Items from a dataset
-----
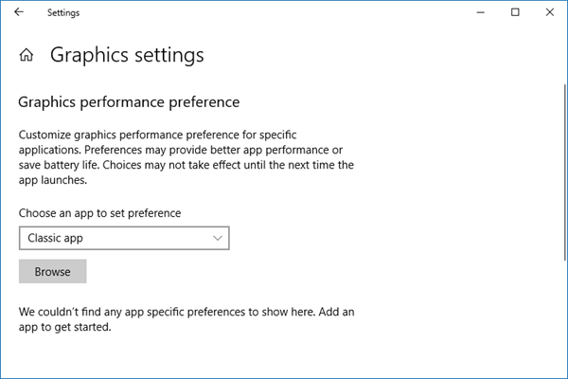Expand the app type dropdown chevron
Viewport: 568px width, 379px height.
click(219, 239)
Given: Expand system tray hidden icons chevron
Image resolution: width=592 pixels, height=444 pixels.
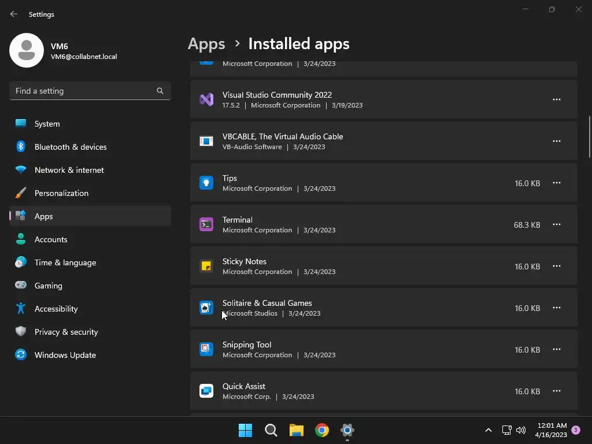Looking at the screenshot, I should pos(488,430).
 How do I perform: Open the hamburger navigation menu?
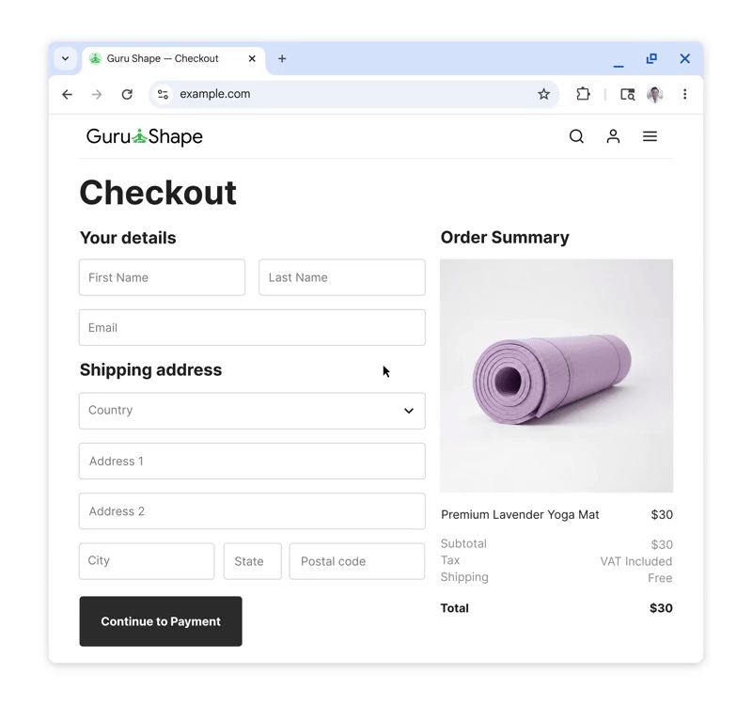pyautogui.click(x=650, y=136)
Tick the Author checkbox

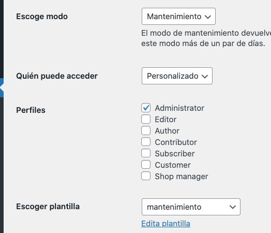[x=146, y=130]
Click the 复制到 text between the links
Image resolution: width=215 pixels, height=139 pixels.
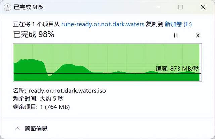pyautogui.click(x=155, y=24)
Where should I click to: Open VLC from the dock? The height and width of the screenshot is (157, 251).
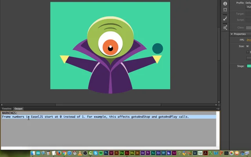(x=80, y=153)
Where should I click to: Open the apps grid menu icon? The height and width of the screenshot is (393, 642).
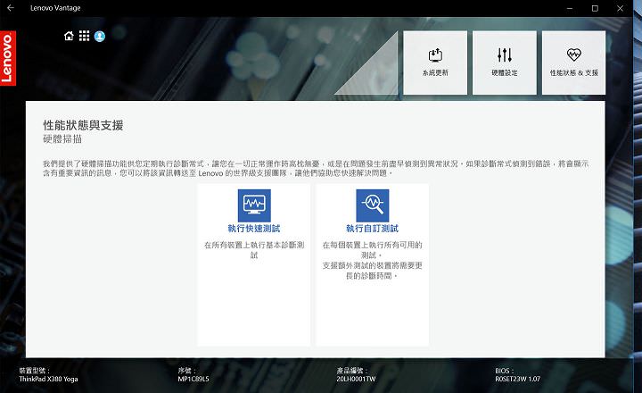(84, 37)
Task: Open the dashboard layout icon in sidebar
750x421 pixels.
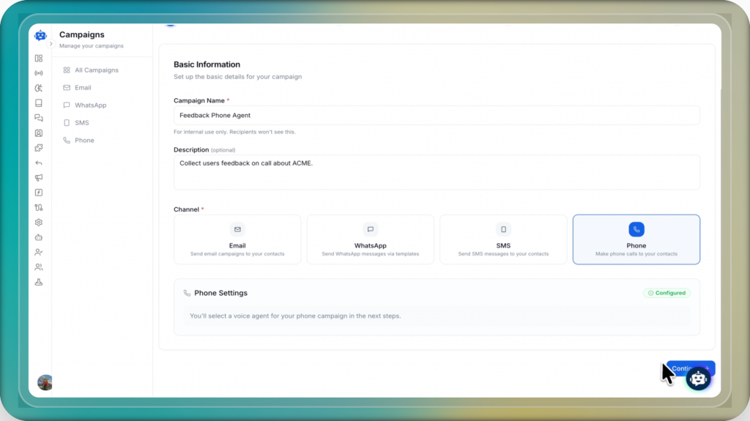Action: pos(39,58)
-----
**Exercise brief**
Please leave out the pictures while you copy exactly the lines from the one containing "Image resolution: width=592" through the end of the records.

**Reply**
Image resolution: width=592 pixels, height=444 pixels.
Looking at the screenshot, I should pos(488,430).
 How do I perform: Open the hamburger navigation menu?
pyautogui.click(x=650, y=136)
Tick the Author checkbox

[x=146, y=130]
Click the 复制到 text between the links
Image resolution: width=215 pixels, height=139 pixels.
pyautogui.click(x=155, y=24)
Where should I click to: Open VLC from the dock? The height and width of the screenshot is (157, 251).
(x=80, y=153)
Where should I click to: Open the apps grid menu icon? The height and width of the screenshot is (393, 642).
(84, 37)
Task: Open the dashboard layout icon in sidebar
750x421 pixels.
Action: pos(39,58)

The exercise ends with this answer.